Dataset entries -
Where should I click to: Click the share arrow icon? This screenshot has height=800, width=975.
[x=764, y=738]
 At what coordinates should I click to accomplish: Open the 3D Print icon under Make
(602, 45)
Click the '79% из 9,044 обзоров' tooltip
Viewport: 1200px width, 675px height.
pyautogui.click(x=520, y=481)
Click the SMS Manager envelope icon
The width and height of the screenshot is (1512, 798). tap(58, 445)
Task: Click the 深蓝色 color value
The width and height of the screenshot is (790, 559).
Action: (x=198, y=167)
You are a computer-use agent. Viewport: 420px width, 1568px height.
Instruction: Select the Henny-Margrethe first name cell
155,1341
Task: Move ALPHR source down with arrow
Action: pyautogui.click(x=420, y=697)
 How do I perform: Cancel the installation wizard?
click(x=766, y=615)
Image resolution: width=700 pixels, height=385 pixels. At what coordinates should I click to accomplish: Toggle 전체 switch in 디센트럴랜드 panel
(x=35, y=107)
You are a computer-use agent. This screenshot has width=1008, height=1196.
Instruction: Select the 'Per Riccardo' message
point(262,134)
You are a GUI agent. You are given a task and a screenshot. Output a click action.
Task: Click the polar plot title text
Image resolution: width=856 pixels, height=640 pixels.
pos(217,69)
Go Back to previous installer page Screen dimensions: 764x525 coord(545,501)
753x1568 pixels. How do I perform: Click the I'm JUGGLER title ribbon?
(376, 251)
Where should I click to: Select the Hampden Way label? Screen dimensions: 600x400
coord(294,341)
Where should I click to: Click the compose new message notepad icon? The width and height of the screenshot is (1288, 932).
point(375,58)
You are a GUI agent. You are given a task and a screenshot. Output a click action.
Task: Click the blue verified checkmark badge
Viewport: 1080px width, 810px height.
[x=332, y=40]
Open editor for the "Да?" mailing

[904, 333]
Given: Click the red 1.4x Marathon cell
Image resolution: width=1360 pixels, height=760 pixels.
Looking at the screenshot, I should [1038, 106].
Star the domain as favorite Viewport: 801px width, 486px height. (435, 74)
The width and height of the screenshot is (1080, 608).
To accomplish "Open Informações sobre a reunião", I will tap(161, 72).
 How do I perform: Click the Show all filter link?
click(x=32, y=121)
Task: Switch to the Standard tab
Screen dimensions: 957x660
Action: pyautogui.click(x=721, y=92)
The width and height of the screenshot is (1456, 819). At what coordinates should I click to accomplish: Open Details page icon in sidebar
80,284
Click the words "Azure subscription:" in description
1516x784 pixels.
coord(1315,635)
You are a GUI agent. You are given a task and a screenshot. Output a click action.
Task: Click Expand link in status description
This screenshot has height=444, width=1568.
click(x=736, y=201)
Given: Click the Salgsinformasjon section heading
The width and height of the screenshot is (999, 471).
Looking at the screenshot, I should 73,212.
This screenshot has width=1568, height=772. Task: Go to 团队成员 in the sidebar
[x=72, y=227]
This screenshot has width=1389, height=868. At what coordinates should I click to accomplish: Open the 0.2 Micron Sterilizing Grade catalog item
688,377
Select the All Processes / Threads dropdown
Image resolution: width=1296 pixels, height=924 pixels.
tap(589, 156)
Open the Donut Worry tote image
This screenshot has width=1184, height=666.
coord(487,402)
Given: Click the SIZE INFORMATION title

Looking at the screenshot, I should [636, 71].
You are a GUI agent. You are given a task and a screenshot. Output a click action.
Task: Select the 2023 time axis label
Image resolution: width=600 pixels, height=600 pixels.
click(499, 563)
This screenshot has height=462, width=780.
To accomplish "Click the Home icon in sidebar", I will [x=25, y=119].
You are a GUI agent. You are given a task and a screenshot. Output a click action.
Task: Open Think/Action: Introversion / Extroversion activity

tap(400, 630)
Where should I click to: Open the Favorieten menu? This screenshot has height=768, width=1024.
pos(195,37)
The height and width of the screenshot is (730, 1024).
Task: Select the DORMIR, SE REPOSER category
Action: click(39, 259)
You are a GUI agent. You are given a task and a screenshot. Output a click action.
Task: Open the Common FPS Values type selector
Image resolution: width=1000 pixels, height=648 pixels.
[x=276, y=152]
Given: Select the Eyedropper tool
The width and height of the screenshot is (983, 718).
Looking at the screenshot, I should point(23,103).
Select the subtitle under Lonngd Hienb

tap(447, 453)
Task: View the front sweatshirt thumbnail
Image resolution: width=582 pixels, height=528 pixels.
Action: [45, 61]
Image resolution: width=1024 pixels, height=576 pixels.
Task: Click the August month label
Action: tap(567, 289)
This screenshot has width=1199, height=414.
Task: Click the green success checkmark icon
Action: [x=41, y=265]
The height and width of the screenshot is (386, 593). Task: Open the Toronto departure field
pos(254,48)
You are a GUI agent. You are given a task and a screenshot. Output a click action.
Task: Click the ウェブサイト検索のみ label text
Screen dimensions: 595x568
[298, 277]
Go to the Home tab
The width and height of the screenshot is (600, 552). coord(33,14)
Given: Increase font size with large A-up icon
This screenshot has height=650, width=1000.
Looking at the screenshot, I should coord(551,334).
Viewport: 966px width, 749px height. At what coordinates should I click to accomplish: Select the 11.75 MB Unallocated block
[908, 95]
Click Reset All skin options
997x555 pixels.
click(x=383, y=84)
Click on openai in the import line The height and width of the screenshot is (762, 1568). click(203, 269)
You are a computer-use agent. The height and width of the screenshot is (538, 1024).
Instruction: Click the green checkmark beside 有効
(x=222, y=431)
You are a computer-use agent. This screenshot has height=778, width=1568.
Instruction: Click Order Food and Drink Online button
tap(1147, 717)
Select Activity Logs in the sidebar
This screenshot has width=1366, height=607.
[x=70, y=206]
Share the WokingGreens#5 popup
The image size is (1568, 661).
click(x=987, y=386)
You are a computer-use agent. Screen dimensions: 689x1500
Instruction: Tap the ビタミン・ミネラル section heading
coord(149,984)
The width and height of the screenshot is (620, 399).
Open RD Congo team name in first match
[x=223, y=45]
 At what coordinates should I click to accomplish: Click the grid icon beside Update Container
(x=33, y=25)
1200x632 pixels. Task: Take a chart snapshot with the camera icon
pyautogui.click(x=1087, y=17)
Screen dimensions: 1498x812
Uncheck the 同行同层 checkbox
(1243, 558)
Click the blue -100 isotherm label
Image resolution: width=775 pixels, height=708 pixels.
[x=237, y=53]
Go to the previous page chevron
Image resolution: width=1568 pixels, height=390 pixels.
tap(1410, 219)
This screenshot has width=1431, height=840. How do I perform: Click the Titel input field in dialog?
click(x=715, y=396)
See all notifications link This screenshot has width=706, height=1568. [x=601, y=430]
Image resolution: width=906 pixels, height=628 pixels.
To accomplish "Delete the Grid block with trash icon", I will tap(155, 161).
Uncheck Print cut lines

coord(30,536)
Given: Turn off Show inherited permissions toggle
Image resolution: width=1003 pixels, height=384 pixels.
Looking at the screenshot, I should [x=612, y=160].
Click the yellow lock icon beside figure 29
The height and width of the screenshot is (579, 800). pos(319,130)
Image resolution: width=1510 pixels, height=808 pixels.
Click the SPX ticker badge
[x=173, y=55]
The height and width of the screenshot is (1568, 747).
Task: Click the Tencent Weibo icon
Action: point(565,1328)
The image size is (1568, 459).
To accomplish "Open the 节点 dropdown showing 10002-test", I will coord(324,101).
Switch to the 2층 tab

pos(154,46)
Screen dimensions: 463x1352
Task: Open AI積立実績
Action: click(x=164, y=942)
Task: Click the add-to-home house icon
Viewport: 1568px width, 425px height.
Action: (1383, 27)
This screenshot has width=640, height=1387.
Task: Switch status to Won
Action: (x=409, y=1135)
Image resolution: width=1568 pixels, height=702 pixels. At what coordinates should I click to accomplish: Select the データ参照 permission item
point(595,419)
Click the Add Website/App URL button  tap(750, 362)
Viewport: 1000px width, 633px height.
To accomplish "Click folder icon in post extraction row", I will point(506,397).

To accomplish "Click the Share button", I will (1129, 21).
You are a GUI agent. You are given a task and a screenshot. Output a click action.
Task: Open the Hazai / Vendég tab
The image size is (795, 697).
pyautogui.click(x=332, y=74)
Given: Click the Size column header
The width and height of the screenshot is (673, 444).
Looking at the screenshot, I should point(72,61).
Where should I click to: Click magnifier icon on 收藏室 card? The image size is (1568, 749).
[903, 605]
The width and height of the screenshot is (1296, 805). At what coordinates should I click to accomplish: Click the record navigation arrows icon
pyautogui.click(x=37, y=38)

Work instructions - Show every line of the listing that includes the word "text".

Response for this exercise -
Task: Click the polar plot title text
Task: Click the ウェブサイト検索のみ label text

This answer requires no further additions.